「臨床宗教師」について(2023年2月テレフォン法話)

 今月は、「臨床宗教師」について考えます。私が臨床宗教師という宗教家がいることを初めて知ったのは、今から12年前、2011年3月に発生した東日本大震災の後でした。震災後様々なボランティア活動の方が被災地に入りましたが、宮城県の僧侶の方々が津波で家族を亡くし悲しみにくれる被災者の方に寄り添うため「心の相談室」を開設し、活動している様子が報道されました。同時に、東北大学で日本で初めて臨床宗教師の養成講座が開設されたことが報じられました。臨床宗教師は、がん患者さんで回復の見込みがない方や災害被災者の方に、宗教の立場から心理面での寄り添いを行う宗教者であることが分かりました。日本版チャプレンと紹介している本を読みましたが、チャプレンは欧米などのキリスト教文化圏において、病院や福祉施設、教育機関等で普通に雇われ心のケアを行うなじみ深い存在と書かれていました。
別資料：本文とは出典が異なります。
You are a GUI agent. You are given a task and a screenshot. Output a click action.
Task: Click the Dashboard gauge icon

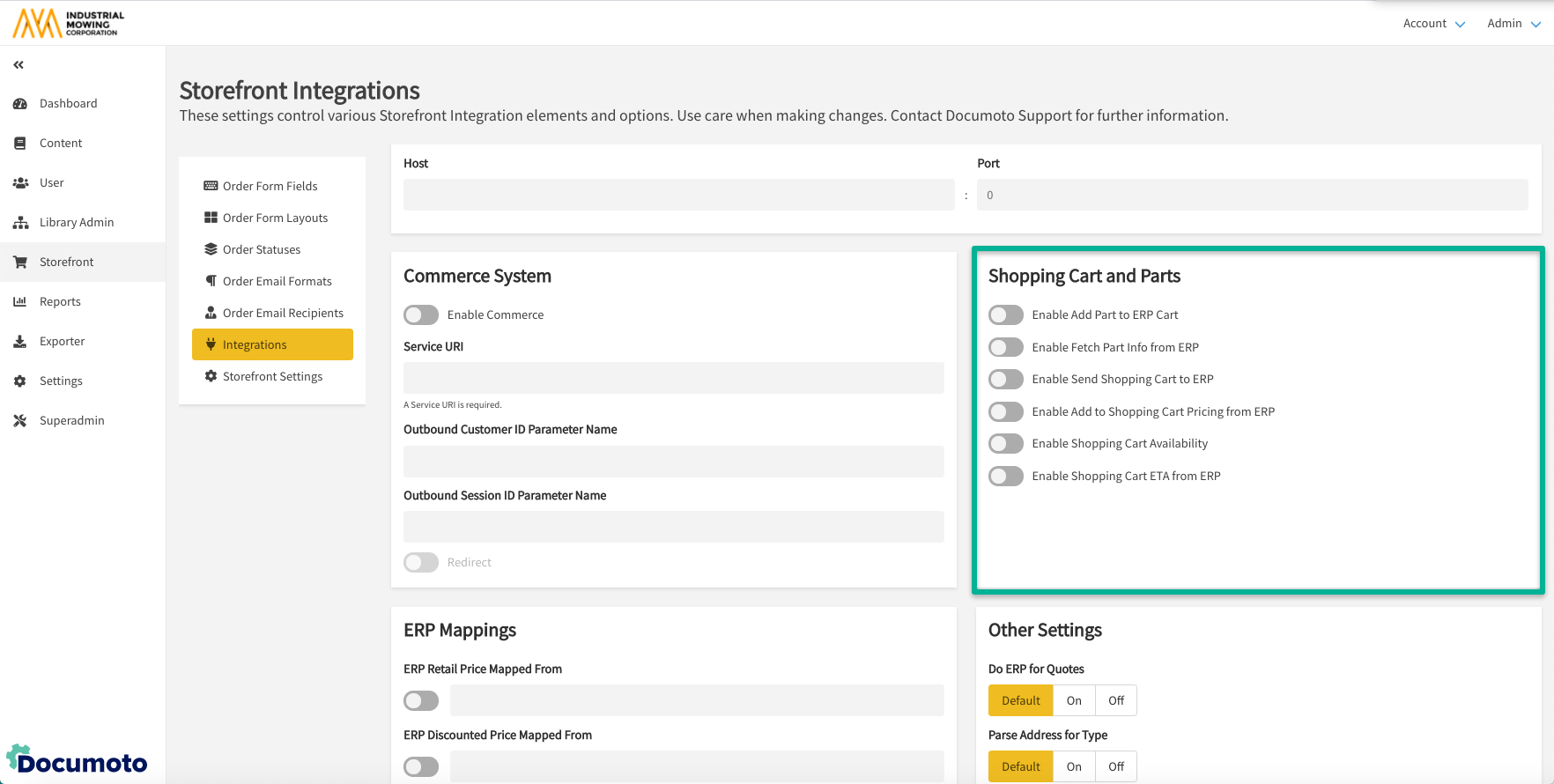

 アジアでは台湾の臨床宗教師制度が最も進んでいて、仏教の僧侶である臨床宗教師が病院だけでなく、自宅でも医療と連携しながら患者さんに寄り添う活動をしています。また、日本の臨床宗教師について、がん患者さんの終末期に痛みやその他の苦痛となる症状を緩和するホスピスなどに配置されている例がごくわずかと記されていました。そのわずかな例に新潟県長岡市の長岡西病院ビハーラ病棟があります。ビハーラ病棟には、釈迦尊像が安置された仏堂があり法話や彼岸会等が行われています。そこにはビハーラ僧の臨床宗教師がいて、希望する患者さんと話し合いを行います。ビハーラの理念の一つに「限りある生命の、その限りの短さを知らされた人が、静かに自身を見つめ、また見守られる場である。」と書かれています。
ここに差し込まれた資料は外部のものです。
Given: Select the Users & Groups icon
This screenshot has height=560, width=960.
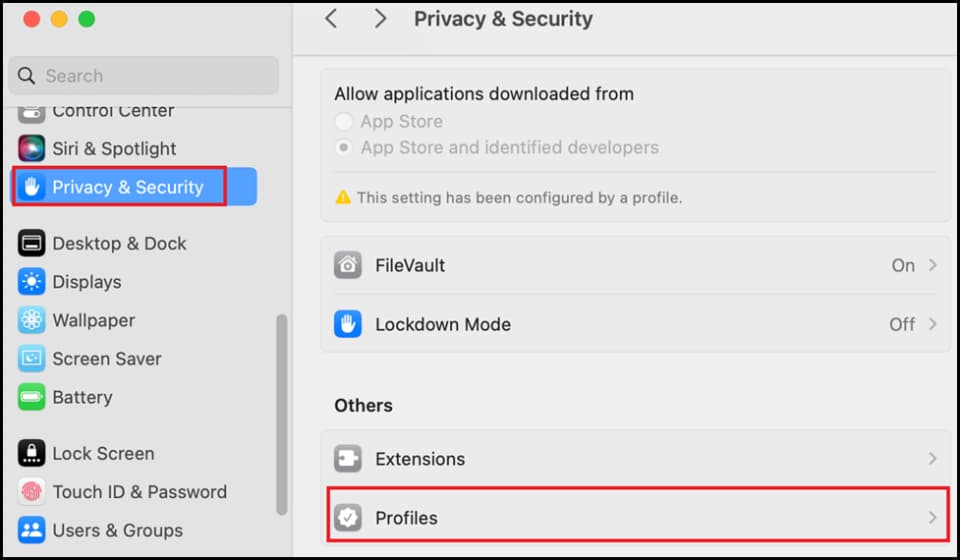Looking at the screenshot, I should pos(31,530).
 臨床宗教師の活動について、看護師でがん患者として長く闘病生活をおくる夫を介護し看取った後、高野山真言宗の門に入り、200日に及ぶ厳しい修行を果たして正式に僧侶の位についた、玉置妙憂さんの著書「死にゆく人の心に寄りそう」から紹介します。玉置さんは、高野山を下りた後看護師の仕事をしながら僧侶として臨床宗教師の活動をされています。彼女は、臨床宗教師として患者の元へ伺うときは看護師としての仕事はしません。30分・1時間お話を聞くだけです。患者さんの中には「死んだらどうなるのか?」という話をする人もいるそうですが、そう聞かれたときは、「あなたはどうなると思いますか?」と聞き返すそうです。それは死んだらどうなるか聞いてくる人は、「こうなる」という自分なりのイメージを持っているように思うからと言います。死は、本人にとって最大の関心事です。緩和ケア病棟に入ったということは、死が間近だということを知っているからですと言っています。
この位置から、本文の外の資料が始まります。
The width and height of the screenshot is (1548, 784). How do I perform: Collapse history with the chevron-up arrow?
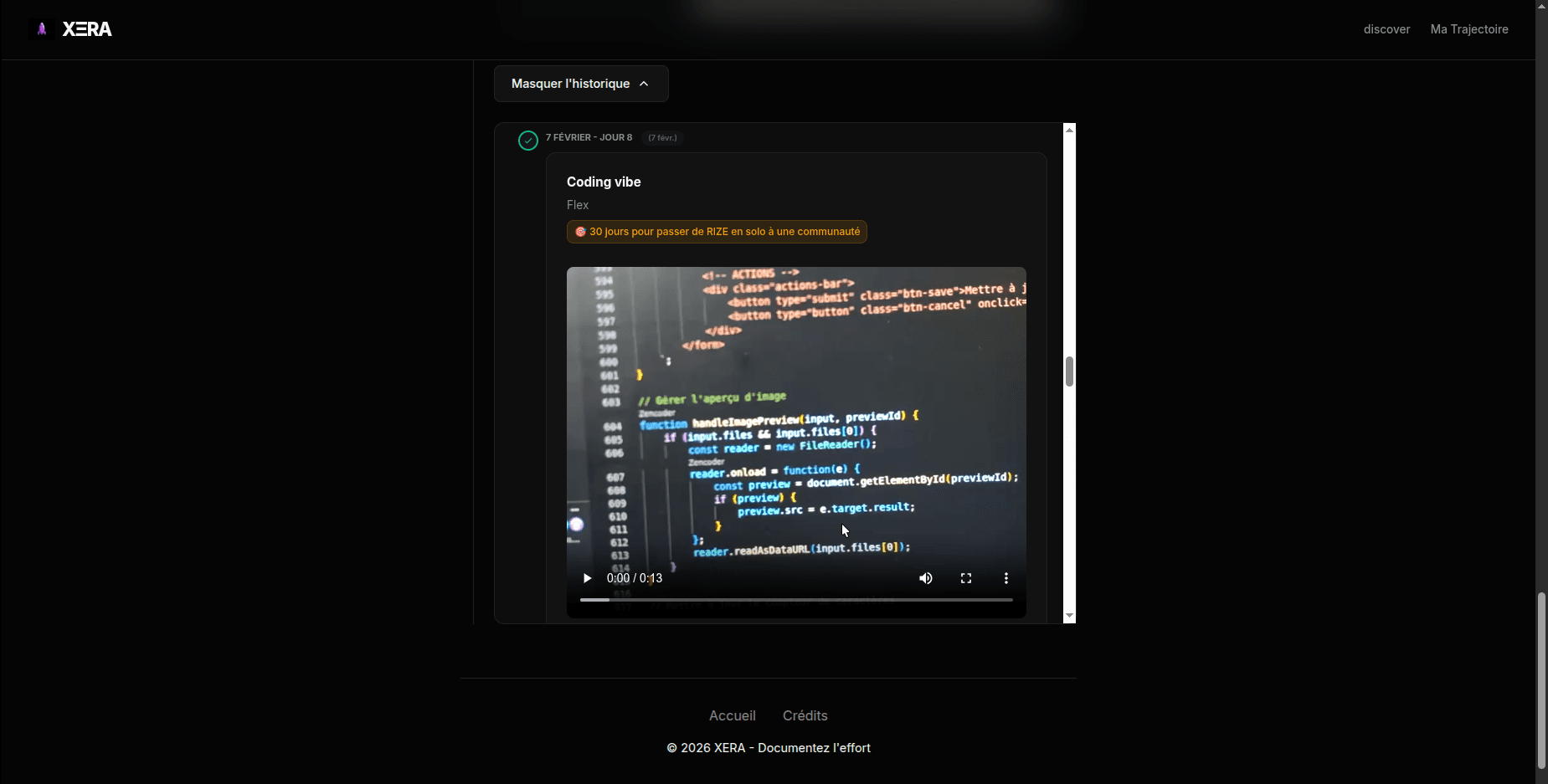pos(644,84)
 死に対する問いについて、そこから逃げ出さずに聞くことが大事です。答えはありませんから聞くだけですが、それでいいのです。「そんなこと言わないで、元気出して」などと言わずに、死にゆく人の言葉に耳を傾けます。もしも答えがあるとすれば、それは私たちの中にではなく、死にゆく人の中にあるのです。と語っています。人は自らの死について、自ら答えを出す力を持っているということでしょうか。良寛さんの辞世の句「散る桜 残る桜も 散る桜」が、私の中にある死に対する答えにできたらいいと考えます。